Exercise instructions:
Here the job is to return only the lines of the material, exactly, from the first one to the line with "Start presenting your screen".

'''

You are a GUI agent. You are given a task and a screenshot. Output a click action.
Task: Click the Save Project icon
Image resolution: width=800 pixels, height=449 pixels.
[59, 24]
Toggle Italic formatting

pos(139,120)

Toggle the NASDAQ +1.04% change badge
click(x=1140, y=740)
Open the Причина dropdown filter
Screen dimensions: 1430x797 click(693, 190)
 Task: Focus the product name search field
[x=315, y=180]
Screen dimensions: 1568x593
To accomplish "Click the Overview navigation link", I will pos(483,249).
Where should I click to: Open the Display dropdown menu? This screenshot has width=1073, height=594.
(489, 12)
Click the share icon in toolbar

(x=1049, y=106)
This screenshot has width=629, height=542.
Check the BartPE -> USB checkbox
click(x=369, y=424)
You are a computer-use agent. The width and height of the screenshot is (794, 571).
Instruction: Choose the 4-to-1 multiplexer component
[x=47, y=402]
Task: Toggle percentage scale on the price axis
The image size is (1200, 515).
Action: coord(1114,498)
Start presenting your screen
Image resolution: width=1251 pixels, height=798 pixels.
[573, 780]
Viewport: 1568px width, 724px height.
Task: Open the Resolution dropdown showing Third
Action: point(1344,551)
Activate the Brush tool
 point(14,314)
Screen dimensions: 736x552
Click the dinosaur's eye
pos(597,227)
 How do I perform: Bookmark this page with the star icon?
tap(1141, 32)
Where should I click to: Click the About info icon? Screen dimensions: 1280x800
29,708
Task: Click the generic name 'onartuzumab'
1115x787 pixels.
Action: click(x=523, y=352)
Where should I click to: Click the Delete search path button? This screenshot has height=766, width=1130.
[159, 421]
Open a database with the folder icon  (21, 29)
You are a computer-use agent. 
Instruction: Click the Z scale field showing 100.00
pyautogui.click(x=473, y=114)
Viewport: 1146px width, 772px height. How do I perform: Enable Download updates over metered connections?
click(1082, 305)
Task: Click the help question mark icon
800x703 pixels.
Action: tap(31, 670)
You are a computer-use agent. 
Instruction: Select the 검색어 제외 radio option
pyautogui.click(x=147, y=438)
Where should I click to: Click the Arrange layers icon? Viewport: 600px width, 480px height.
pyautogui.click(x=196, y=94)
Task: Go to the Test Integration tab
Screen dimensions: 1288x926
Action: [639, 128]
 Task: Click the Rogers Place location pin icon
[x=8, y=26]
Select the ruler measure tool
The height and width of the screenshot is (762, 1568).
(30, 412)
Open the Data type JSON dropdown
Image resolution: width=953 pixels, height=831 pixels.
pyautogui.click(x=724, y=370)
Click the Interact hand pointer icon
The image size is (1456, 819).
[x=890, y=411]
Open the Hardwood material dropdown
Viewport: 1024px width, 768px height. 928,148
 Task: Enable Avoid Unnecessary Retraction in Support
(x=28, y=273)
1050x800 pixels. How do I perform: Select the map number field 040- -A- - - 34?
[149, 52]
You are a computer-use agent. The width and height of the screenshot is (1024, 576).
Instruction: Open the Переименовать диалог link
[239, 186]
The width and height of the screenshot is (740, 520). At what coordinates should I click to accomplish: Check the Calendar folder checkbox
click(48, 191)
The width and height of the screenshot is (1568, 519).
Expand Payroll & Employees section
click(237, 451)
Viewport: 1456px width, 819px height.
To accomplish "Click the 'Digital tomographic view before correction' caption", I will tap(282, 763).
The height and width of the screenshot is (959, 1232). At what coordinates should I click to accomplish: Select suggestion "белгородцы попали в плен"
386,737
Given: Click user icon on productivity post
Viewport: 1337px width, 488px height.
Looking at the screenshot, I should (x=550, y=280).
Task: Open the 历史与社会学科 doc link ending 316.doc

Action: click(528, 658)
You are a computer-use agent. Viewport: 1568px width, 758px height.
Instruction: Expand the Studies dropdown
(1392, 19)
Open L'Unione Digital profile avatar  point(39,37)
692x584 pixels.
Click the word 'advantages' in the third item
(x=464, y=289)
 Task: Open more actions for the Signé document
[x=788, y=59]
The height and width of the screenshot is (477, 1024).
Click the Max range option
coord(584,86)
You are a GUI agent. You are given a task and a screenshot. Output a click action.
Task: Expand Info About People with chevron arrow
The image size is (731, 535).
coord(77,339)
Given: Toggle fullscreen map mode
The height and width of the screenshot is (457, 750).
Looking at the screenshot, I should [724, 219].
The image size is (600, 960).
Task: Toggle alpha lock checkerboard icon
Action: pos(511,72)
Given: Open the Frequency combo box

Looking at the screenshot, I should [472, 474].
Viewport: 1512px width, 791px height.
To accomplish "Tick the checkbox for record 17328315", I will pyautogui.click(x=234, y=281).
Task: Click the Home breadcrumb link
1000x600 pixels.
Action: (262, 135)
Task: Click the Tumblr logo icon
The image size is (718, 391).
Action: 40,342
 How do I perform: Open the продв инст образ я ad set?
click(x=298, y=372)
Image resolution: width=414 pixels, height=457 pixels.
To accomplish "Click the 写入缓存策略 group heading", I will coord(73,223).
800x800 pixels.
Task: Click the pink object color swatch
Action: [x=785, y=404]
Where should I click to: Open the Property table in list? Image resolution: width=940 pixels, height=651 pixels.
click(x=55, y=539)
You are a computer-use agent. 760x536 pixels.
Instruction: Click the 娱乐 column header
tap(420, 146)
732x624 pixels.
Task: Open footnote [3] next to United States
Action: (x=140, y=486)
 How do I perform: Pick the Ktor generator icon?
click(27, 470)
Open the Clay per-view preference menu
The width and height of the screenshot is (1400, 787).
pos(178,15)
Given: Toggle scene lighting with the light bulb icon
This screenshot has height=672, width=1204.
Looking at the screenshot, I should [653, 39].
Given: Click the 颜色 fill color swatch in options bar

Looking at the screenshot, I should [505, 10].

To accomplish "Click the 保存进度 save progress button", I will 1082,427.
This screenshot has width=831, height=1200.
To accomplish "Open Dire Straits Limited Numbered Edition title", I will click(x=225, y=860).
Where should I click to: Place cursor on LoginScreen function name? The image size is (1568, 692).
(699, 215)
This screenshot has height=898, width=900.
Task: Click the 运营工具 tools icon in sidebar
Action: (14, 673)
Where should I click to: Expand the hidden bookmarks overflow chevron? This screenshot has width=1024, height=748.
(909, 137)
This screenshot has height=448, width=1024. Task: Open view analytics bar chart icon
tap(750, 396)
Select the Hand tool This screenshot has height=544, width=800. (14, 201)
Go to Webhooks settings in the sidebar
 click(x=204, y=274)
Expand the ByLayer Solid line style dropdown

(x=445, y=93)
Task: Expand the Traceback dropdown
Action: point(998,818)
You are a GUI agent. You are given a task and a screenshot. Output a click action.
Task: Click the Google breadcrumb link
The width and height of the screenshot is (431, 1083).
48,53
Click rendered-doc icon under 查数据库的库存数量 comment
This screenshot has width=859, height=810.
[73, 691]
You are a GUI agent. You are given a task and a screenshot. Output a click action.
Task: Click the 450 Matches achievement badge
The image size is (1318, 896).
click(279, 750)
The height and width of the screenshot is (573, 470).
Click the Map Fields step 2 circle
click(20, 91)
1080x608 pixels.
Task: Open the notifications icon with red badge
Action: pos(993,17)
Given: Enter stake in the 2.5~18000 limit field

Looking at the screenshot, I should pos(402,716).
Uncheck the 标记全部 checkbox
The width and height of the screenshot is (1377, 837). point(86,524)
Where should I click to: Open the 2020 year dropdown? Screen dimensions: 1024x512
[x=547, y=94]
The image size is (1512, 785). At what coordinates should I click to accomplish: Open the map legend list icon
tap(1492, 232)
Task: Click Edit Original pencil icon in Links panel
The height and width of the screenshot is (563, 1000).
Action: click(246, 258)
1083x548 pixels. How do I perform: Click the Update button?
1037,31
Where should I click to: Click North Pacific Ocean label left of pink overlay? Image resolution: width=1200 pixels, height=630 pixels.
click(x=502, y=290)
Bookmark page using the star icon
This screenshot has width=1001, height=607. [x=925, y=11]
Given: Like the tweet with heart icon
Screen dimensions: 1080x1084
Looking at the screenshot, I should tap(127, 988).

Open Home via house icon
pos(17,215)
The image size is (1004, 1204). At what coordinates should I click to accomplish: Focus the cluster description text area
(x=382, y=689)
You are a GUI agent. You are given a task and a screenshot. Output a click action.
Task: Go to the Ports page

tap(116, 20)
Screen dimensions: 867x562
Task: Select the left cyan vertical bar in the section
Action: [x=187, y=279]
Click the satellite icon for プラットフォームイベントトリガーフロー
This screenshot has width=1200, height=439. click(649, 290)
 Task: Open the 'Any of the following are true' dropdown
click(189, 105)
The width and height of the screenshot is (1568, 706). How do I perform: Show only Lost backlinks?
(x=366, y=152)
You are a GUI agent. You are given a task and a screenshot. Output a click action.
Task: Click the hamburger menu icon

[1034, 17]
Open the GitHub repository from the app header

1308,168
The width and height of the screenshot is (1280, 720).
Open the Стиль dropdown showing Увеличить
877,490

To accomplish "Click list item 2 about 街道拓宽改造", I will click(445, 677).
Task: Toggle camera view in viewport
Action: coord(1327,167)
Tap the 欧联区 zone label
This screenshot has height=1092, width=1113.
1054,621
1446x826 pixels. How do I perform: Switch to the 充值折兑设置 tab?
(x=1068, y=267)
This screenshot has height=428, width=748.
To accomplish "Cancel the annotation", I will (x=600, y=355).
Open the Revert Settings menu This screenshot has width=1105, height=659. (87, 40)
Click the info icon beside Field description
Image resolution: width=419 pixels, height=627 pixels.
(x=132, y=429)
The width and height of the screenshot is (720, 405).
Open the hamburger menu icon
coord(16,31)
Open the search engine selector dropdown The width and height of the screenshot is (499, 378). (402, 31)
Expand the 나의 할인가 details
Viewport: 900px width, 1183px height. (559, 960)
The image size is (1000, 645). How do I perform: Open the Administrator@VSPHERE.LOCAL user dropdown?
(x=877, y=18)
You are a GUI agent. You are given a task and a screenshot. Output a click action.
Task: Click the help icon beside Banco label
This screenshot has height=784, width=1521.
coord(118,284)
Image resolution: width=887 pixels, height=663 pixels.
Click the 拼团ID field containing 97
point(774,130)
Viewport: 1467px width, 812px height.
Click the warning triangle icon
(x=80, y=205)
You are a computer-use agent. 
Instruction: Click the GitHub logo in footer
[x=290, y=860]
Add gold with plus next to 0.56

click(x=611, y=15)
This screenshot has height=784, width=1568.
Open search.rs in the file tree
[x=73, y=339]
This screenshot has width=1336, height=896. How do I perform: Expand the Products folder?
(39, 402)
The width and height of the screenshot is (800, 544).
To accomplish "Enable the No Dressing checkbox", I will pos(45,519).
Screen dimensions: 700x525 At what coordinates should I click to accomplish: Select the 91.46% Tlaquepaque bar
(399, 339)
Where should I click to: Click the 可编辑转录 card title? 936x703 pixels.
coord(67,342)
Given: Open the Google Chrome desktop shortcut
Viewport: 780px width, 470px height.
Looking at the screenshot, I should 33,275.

'''

Response to this task:
You are a GUI agent. You are given a task and a screenshot. Output a click action.
Task: Click the Save Project icon
Image resolution: width=800 pixels, height=449 pixels.
[59, 24]
Toggle Italic formatting

pos(139,120)

Toggle the NASDAQ +1.04% change badge
click(x=1140, y=740)
Open the Причина dropdown filter
Screen dimensions: 1430x797 click(693, 190)
 Task: Focus the product name search field
[x=315, y=180]
Screen dimensions: 1568x593
To accomplish "Click the Overview navigation link", I will pos(483,249).
Where should I click to: Open the Display dropdown menu? This screenshot has width=1073, height=594.
(489, 12)
Click the share icon in toolbar

(x=1049, y=106)
This screenshot has width=629, height=542.
Check the BartPE -> USB checkbox
click(x=369, y=424)
You are a computer-use agent. The width and height of the screenshot is (794, 571).
Instruction: Choose the 4-to-1 multiplexer component
[x=47, y=402]
Task: Toggle percentage scale on the price axis
The image size is (1200, 515).
Action: coord(1114,498)
Start presenting your screen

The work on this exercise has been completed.